Conselho de Ética arquiva denúncia do partido Novo contra Lindbergh Farias
Decisão foi aprovada por 9 votos a 3 e uma abstenção; relator mudou de posição e defendeu arquivamento.
O Conselho de Ética da Câmara dos Deputados decidiu, nesta quarta-feira (4), pelo arquivamento da denúncia feita pelo partido Novo contra o deputado Lindbergh Farias (PT-RJ). O parecer do relator, deputado Fernando Rodolfo (PL-PE), foi aprovado por 9 votos a favor, 3 contrários e uma abstenção.
A denúncia, apresentada em março do ano passado, acusava Lindbergh de ter tentado intimidar o deputado Marcel van Hattem (Novo-RS) ao solicitar a investigação de suas declarações feitas no plenário da Câmara. Segundo o partido Novo, o petista teria extrapolado suas prerrogativas ao acionar a Procuradoria-Geral da República (PGR) para apurar as falas de van Hattem, que criticou o Judiciário e chamou o Supremo Tribunal Federal (STF) de “organização mafiosa”.
Inicialmente, Fernando Rodolfo havia sugerido a admissibilidade da denúncia, mas, em uma retificação apresentada na semana passada, mudou sua posição e recomendou o arquivamento. Ele argumentou que a conduta de Lindbergh não caracterizava infração disciplinar e que não houve dolo em suas ações. “O exercício do direito de petição é constitucionalmente assegurado”, defendeu o relator.
O deputado Lindbergh Farias, em sua defesa, reiterou que sua ação de provocar órgãos de controle é parte de sua função parlamentar, especialmente em defesa das instituições democráticas. Ele afirmou que sua atuação não visava a intimidação, mas sim a proteção da imunidade parlamentar, que garante aos deputados a liberdade de expressão em suas opiniões e votos.
Além disso, Lindbergh enfrenta outra representação no Conselho de Ética, apresentada pelo PL, que o acusa de ofender o deputado Gustavo Gayer (PL-GO) e de defender sua cassação. Essa nova denúncia também está sob análise do colegiado.

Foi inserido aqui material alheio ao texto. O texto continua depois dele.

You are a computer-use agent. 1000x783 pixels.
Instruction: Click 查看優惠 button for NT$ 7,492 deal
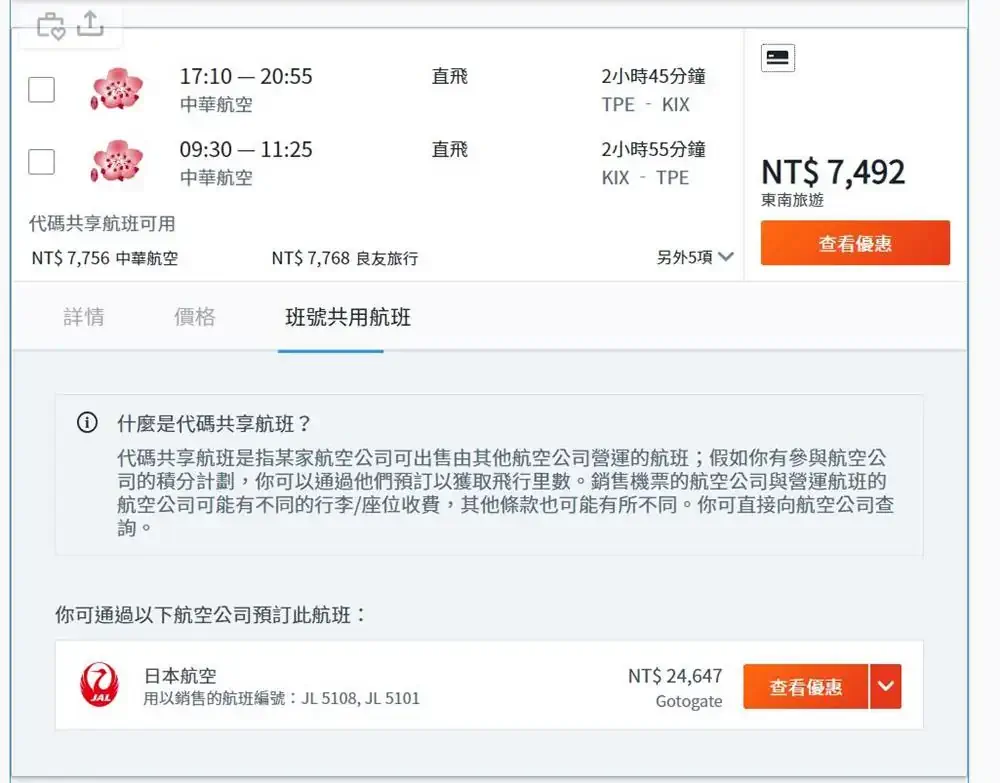855,243
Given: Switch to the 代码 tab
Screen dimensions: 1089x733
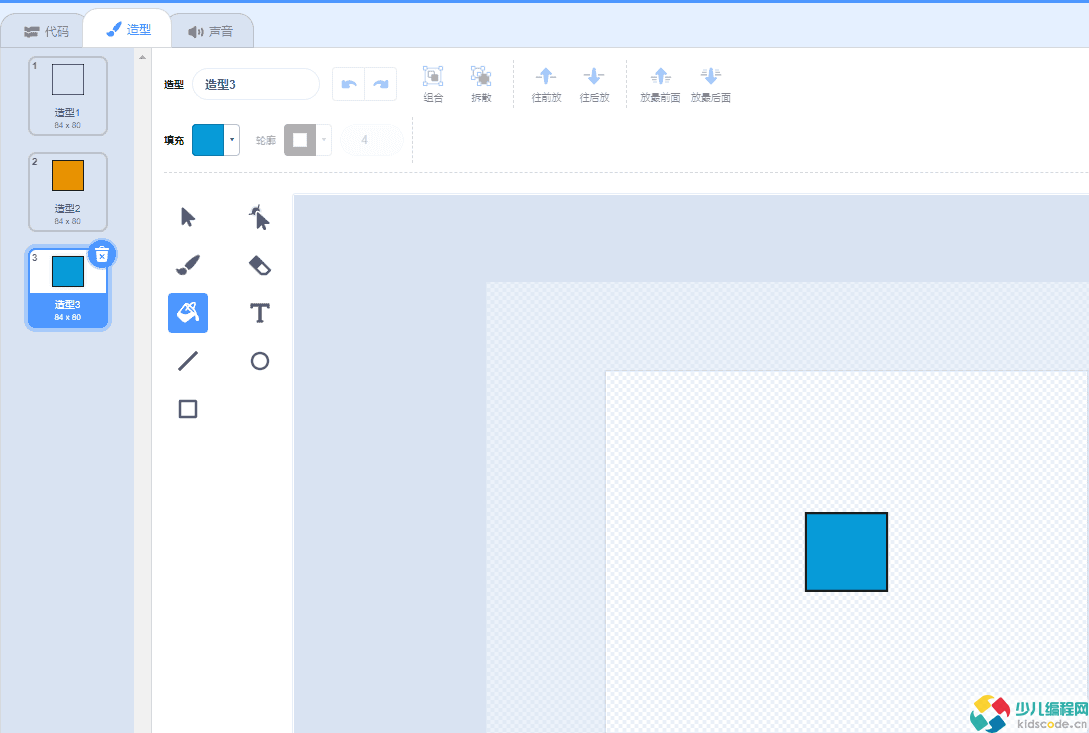Looking at the screenshot, I should tap(46, 31).
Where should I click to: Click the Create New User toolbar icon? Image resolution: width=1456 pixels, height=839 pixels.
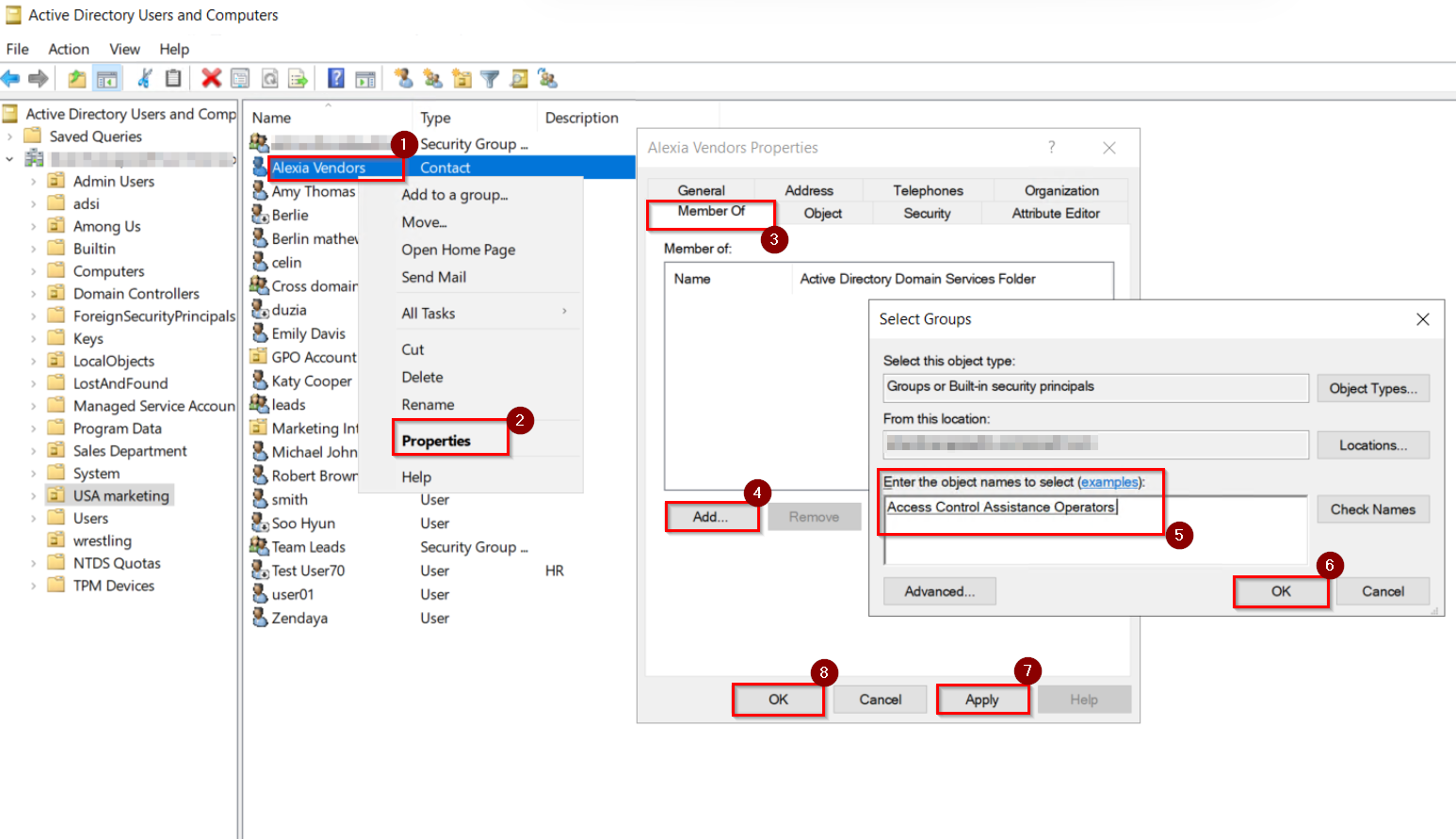point(404,78)
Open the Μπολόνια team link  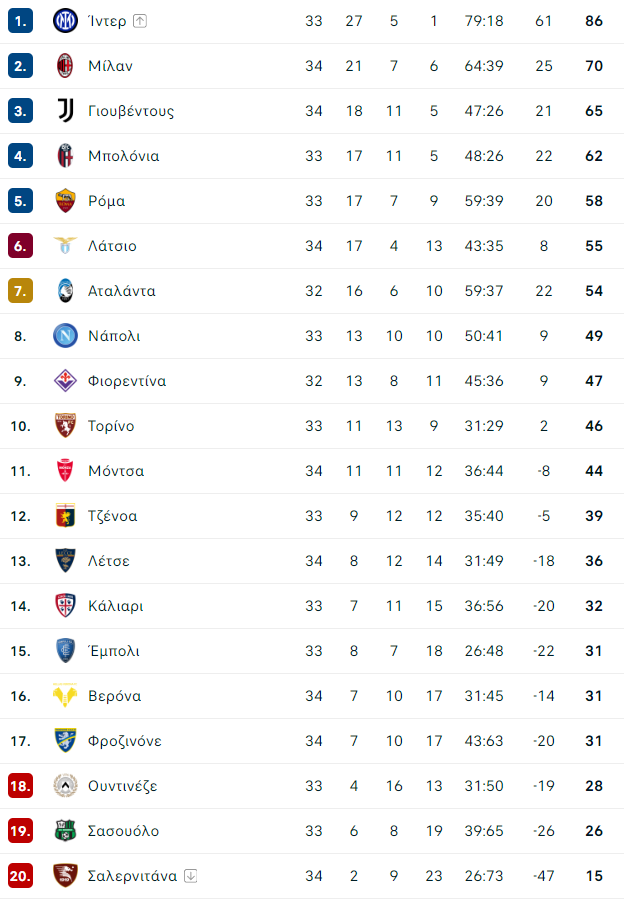[x=124, y=156]
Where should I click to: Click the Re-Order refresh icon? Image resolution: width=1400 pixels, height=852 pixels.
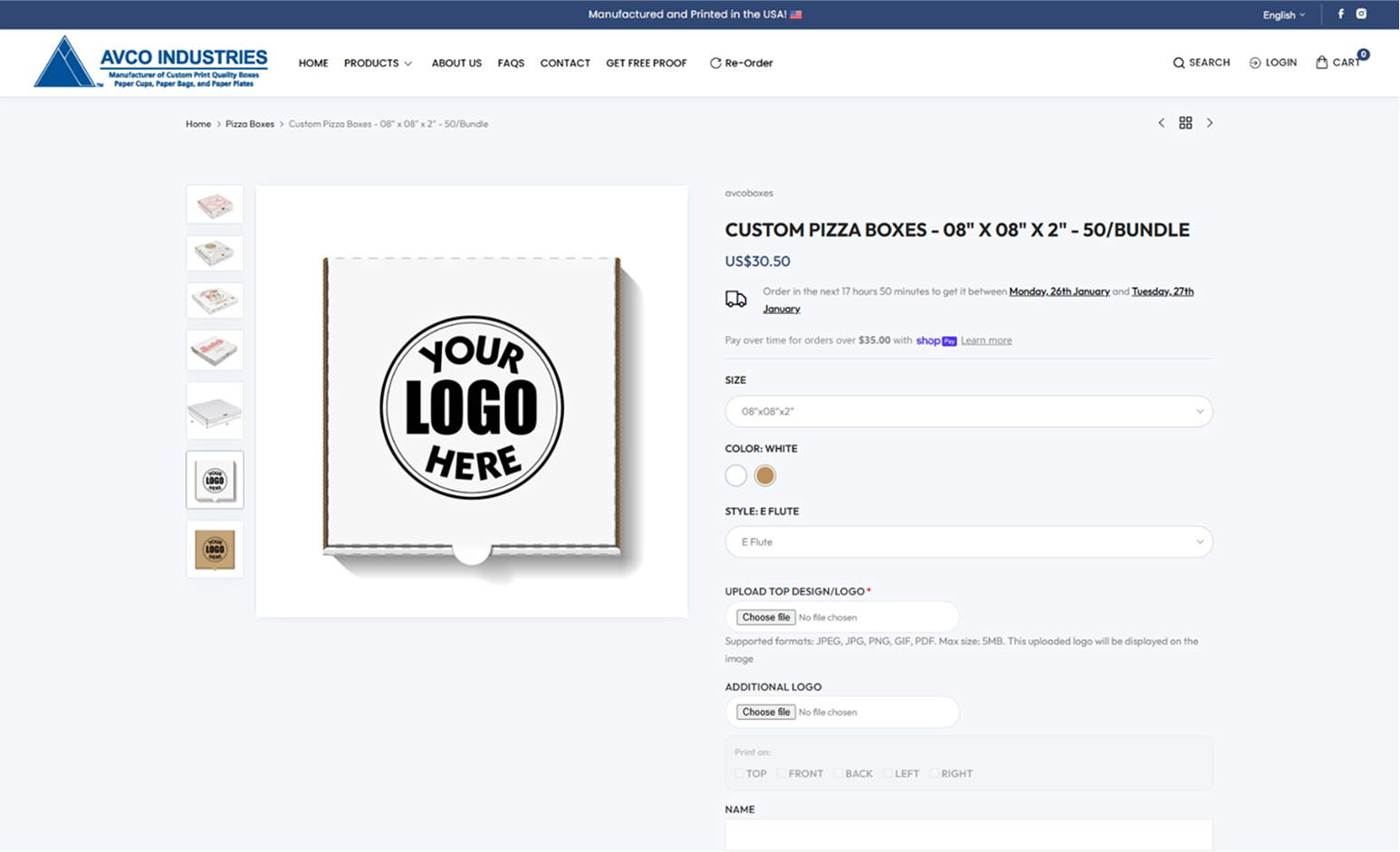pyautogui.click(x=716, y=62)
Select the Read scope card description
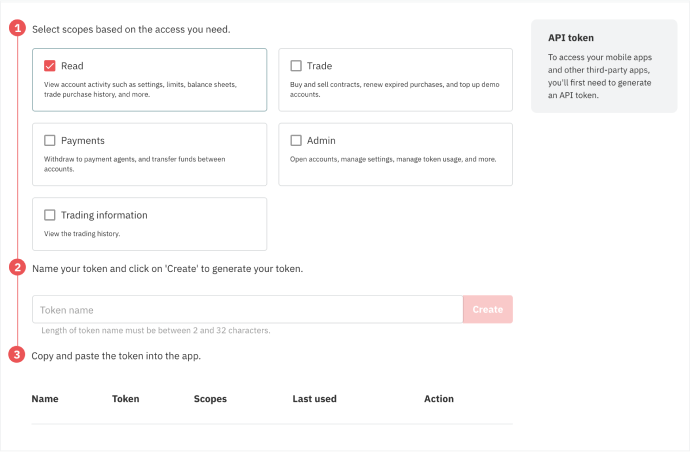This screenshot has height=452, width=690. point(140,89)
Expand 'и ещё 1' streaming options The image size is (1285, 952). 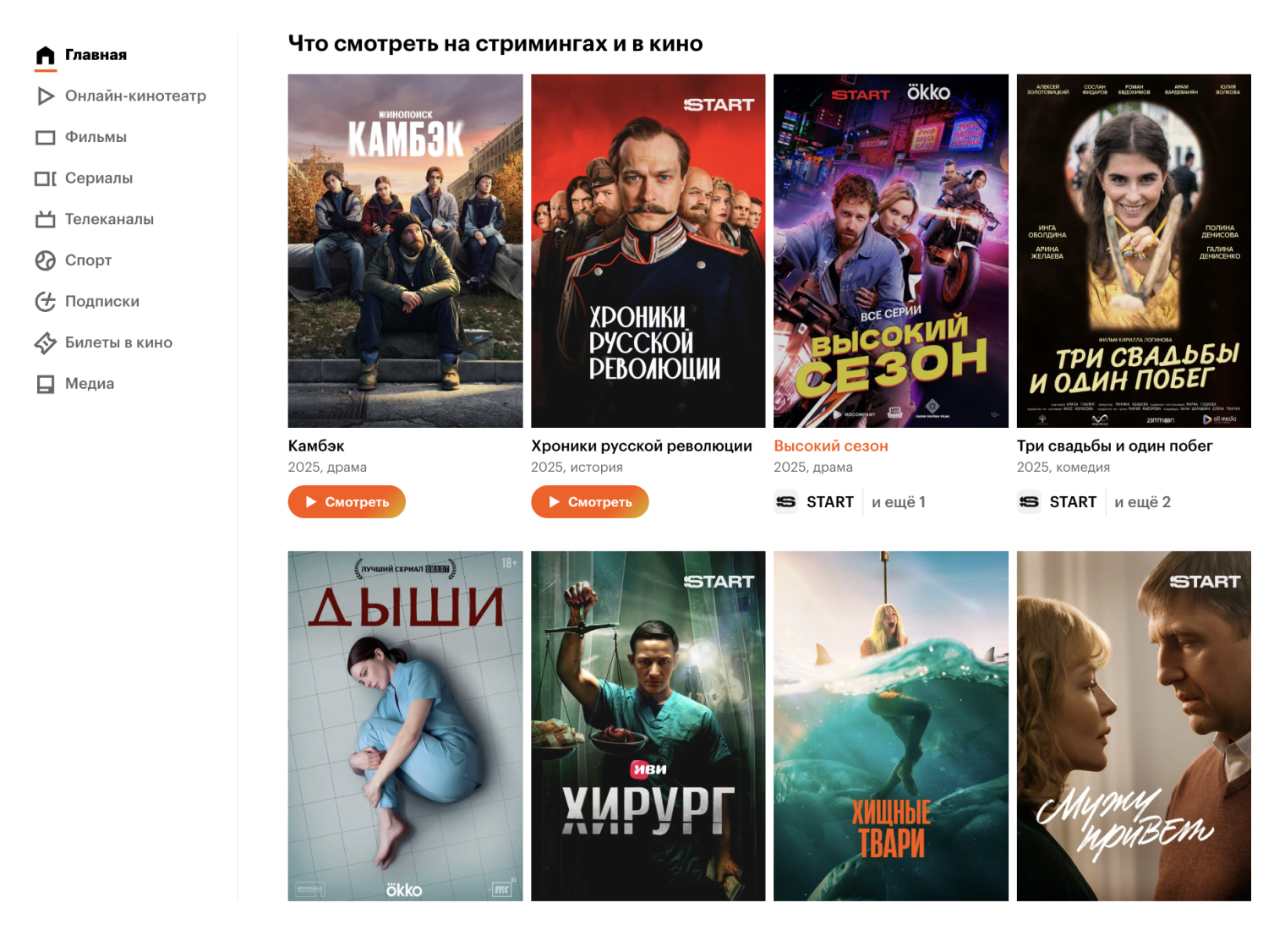click(x=899, y=502)
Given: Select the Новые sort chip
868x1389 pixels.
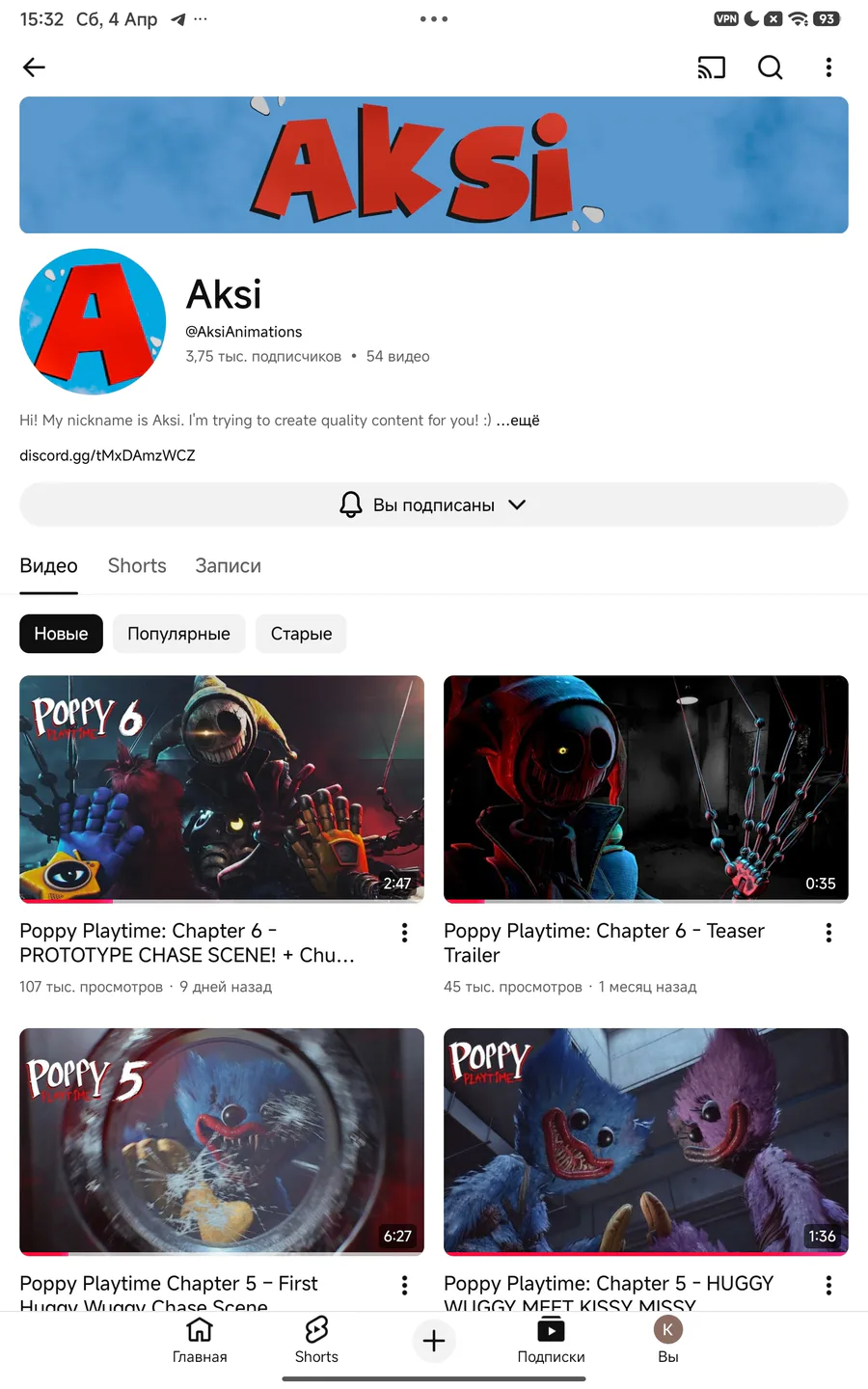Looking at the screenshot, I should (x=61, y=634).
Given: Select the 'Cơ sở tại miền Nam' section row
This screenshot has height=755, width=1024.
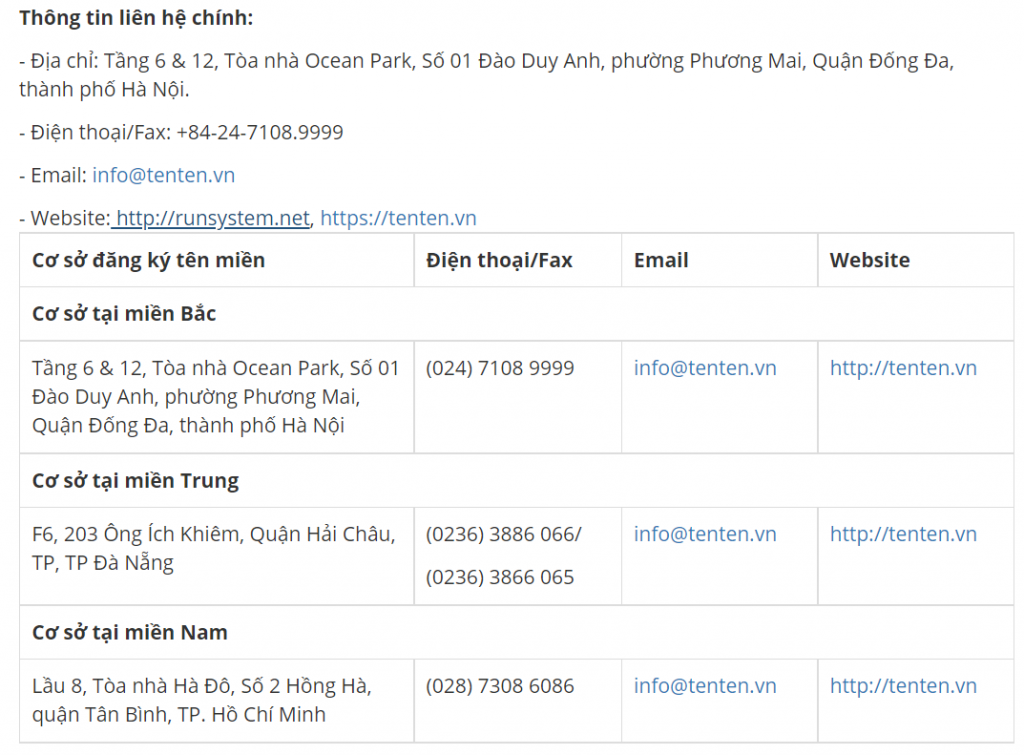Looking at the screenshot, I should pos(130,633).
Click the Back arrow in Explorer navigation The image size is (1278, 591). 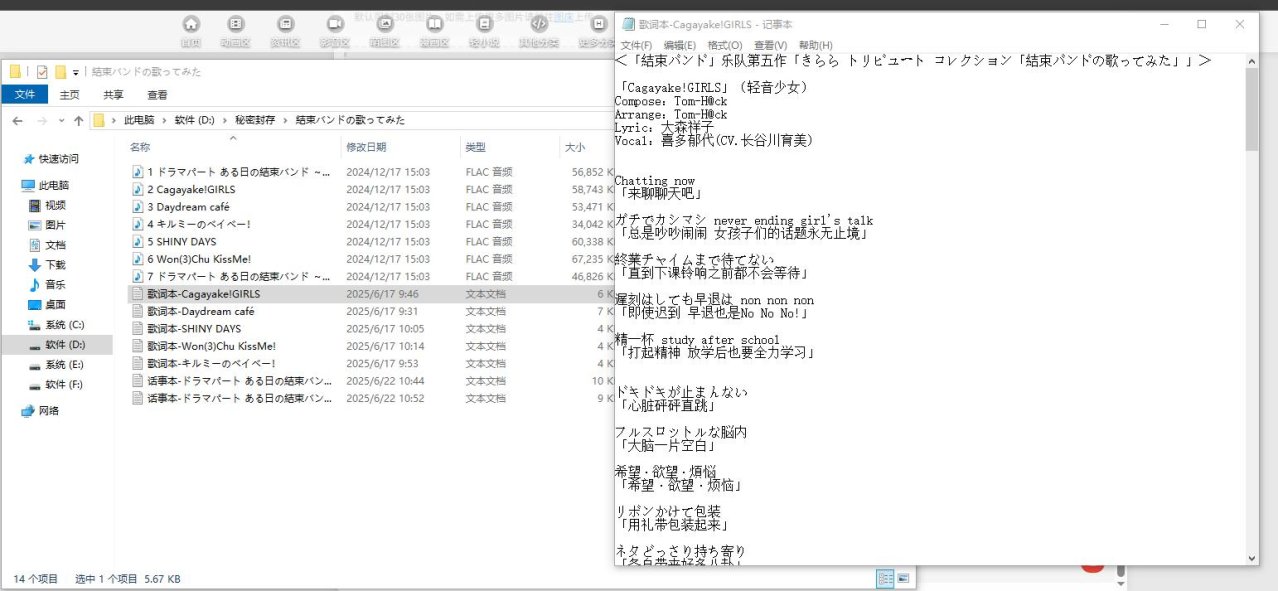[x=17, y=121]
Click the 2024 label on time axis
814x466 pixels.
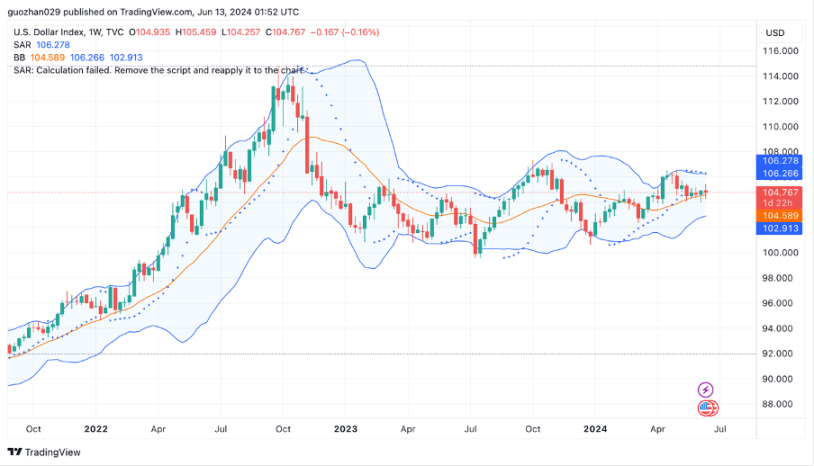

O presidente do Conselho de Ética, Fábio Schiochet (União-SC), destacou a importância de evitar que o colegiado seja acionado por motivos que não se enquadram em quebra de decoro parlamentar. “O Conselho deve trabalhar o menos possível, mas quando motivado, tem que atuar”, afirmou Schiochet durante a reunião.
O resultado da votação pode ser alvo de recurso ao plenário da Câmara, desde que assinado por 52 parlamentares. A decisão de arquivamento representa uma vitória para Lindbergh, que se vê livre de possíveis sanções disciplinares por enquanto.